Jean Baptiste Francolon...

The founder of the Castle.

A Catholic priest born in France, in 1854, Father Francolon was the son of a wealthy, aristocratic family. His father was a diplomat and at one time was the French consul in what is now called Moscow.

He came to the United States in 1878 when he was 24 years old as secretary to Bishop Lamy, in Santa Fe, and after ordination was in charge of several missions in the parrish of Santa Cruz to the indigenous peoples. There was much unrest between the old Spanish Catholic Church and the incoming French Catholic Church, and Fr. Francolon was extremely unpopular, even to being poisoned in the chalice.
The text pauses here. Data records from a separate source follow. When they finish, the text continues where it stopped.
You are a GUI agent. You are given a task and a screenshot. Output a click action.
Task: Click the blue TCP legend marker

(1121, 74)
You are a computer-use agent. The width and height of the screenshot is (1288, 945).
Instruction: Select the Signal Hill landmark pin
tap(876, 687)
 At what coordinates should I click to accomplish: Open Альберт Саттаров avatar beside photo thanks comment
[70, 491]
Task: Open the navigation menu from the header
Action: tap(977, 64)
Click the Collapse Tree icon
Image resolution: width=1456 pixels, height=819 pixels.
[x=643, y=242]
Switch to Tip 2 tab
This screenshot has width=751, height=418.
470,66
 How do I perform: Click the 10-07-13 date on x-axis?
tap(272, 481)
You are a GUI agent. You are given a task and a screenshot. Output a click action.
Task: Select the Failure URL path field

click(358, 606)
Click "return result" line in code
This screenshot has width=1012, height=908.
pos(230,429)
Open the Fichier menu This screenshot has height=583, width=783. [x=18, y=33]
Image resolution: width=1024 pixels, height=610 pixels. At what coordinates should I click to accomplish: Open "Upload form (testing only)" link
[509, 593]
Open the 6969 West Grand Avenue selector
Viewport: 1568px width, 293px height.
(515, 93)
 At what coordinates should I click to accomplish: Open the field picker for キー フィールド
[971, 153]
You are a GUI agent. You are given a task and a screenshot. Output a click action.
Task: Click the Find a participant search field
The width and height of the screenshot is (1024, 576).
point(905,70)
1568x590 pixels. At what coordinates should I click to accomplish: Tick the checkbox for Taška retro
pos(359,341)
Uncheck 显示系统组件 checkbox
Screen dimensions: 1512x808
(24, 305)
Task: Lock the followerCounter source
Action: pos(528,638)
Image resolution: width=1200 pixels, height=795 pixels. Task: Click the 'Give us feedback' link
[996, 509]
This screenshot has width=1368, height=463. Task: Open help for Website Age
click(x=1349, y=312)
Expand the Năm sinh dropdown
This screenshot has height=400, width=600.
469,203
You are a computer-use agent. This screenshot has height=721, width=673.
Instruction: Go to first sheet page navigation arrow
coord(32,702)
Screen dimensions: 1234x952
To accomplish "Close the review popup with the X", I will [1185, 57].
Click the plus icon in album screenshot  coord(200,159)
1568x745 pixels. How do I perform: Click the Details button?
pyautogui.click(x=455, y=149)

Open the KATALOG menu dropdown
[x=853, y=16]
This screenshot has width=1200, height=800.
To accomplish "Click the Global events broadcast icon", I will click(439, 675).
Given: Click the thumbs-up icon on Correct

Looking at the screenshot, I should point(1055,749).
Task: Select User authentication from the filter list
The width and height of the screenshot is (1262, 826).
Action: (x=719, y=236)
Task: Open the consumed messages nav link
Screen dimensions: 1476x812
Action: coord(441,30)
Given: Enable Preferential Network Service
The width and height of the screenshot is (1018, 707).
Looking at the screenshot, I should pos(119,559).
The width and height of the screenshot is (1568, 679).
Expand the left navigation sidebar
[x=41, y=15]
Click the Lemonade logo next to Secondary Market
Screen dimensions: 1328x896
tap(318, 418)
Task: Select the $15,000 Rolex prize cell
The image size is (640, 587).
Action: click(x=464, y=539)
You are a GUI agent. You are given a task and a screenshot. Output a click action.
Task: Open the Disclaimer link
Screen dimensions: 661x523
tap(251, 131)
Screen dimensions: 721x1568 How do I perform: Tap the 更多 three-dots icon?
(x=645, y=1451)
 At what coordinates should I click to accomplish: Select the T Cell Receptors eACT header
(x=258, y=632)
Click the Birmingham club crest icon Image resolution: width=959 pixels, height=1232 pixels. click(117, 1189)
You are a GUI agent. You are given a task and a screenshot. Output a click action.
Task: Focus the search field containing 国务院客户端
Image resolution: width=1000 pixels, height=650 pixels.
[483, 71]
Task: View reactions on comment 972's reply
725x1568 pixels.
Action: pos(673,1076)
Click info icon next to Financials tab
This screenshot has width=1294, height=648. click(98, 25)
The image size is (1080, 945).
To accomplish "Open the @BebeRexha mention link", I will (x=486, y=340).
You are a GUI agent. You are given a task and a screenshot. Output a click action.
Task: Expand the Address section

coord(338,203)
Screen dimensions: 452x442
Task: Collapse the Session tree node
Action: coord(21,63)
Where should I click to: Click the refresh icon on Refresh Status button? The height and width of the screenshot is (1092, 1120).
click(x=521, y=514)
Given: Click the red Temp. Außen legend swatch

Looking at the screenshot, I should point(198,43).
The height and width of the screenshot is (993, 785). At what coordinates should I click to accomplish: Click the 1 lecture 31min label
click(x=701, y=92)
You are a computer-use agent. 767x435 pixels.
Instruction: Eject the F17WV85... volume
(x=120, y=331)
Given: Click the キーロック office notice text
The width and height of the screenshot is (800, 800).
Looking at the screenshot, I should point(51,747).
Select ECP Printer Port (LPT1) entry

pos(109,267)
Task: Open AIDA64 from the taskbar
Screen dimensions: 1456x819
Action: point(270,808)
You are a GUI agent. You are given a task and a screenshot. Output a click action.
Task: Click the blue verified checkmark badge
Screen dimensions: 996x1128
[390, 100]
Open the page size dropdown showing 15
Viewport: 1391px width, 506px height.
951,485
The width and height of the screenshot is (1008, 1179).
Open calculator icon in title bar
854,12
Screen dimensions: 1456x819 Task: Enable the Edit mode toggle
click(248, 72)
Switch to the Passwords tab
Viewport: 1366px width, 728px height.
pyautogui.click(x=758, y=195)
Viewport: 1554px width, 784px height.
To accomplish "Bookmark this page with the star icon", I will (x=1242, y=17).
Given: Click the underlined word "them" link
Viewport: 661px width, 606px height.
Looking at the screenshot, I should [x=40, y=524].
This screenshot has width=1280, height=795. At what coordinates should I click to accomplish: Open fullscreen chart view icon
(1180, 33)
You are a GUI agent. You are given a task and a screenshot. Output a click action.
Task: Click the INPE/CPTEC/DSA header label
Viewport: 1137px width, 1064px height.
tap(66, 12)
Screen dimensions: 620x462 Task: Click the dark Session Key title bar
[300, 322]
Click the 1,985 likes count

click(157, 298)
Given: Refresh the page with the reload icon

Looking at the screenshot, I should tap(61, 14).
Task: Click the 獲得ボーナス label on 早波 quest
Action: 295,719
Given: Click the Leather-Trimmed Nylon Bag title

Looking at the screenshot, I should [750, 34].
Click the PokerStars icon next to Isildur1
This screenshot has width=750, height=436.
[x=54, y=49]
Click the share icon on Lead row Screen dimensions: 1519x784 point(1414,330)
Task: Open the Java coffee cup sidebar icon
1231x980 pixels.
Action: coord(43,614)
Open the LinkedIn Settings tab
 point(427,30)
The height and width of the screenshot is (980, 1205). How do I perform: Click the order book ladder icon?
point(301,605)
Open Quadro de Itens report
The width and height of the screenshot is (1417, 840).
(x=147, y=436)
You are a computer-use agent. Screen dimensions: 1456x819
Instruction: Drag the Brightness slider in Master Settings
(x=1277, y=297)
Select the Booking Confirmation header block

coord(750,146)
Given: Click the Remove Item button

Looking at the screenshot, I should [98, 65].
In 1892, he came as a missionary priest to Manitou, already famous for its healing waters and clean air, in hopes of restoring his failing health. His mother arrived in Manitou from New Mexico in July 1893, bringing four French-speaking servants, because, it is said, she did not speak English.

Newspaper descriptions of the furnishings, tapestries, oils, statuary, antique vestments and laces, and native artifacts, which were displayed in the gallery on the third level, indicate that the family had indeed been wealthy, although recently-translated letters of Father’s allude to financial losses prior to coming to Colorado.  This could explain why the Gillis brothers had to sue him for payment for their work, and why Fr. Francolon took out a loan on the property to obtain the funds.

Fr. Francolon had a reputation for being a loner and unpopoular with the local residents, although he did have two fundraising balls in 1897, one for a library and one for the poor.

The Francolons left for France unexpectedly in 1900, taking valuable artwork with them but leaving their furniture, and Madam Francolon died within a few months. Fr. Francolon spent his last ten years in New York, died December 4, 1922, and is buried in the Archdiocese Cemetery.  He never returned to Colorado.